Divorce often results in a variety of financial challenges, some of which can persist for years. Filing for divorce costs money, and the property division process necessarily splits assets between the former members of a couple. Additionally, the courts can sometimes order financial support, including spousal support. Some other states call spousal support alimony or spousal maintenance.
An order of spousal support requires that one spouse make regular payments to the other. There is short-term spousal support available in an assortment of scenarios, as well as long-term spousal support available in others. If one spouse applies for long-term spousal support, both the person seeking financial support and the spouse likely paying for support will want to know how long those support obligations will last. Specific rules regarding this matter apply in California.
Support duration depends on marriage length
Exactly how long someone will have to continue paying long-term spousal support will depend on how long they remained married. Shorter marriages that lasted less than 10 years have a special rule that applies. At most, a judge can order support that lasts for half of the length of the marriage.
However, once people have remained married for a decade or longer, there is no set rule for determining the duration of support. The economic circumstances of each spouse, the health of each spouse and even the standard of living during the marriage can play a role in a judge’s final determination regarding the duration of spousal support.
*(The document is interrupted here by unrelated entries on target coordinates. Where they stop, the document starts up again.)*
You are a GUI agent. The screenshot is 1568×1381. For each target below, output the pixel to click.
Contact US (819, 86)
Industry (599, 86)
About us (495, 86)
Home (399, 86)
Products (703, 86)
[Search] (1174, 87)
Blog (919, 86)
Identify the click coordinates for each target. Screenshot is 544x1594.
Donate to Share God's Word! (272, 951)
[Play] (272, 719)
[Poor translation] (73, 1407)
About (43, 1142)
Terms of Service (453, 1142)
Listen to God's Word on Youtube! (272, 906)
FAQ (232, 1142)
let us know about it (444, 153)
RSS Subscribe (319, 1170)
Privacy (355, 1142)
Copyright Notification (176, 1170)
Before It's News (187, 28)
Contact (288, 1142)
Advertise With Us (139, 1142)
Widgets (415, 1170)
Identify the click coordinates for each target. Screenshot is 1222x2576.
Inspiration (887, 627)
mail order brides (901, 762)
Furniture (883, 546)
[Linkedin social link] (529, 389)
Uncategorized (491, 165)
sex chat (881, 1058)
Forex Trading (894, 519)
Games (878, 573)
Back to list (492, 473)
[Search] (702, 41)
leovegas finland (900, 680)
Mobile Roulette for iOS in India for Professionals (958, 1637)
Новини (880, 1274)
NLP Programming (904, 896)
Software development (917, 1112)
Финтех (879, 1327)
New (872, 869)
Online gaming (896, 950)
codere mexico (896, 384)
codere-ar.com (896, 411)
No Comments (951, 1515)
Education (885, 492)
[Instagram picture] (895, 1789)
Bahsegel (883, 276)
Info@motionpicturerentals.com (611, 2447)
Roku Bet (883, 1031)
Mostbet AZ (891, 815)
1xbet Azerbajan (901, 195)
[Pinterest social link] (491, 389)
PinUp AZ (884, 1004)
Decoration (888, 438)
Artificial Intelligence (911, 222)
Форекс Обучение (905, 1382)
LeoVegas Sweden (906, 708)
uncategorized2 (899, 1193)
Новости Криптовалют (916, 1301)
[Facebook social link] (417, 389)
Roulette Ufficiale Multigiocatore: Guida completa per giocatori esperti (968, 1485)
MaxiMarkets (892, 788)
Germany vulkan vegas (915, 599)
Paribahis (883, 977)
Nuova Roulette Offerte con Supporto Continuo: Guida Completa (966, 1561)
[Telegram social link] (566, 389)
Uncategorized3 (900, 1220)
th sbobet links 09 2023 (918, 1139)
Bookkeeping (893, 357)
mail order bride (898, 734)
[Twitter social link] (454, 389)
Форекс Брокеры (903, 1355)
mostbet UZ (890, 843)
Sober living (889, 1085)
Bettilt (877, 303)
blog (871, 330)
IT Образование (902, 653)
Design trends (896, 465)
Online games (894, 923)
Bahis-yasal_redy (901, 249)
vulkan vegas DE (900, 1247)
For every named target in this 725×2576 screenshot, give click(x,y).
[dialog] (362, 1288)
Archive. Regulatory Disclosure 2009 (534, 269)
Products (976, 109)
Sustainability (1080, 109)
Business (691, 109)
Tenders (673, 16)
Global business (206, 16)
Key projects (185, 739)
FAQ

For those facing a divorce after a long-term marriage and anxious about the unpredictable nature of litigation, negotiating a settlement with their spouse might be the best solution possible. They can reach an agreement that they both believe is fair and appropriate based on the circumstances surrounding the marriage and the divorce.
Barring an agreement between spouses, people generally rely on a judge’s understanding of the situation and the choices they make about applying California state law to a family’s circumstances. Ultimately, seeking legal guidance and learning more about how the courts handle major financial issues during California divorce proceedings may help people feel more confident as they prepare for upcoming negotiations.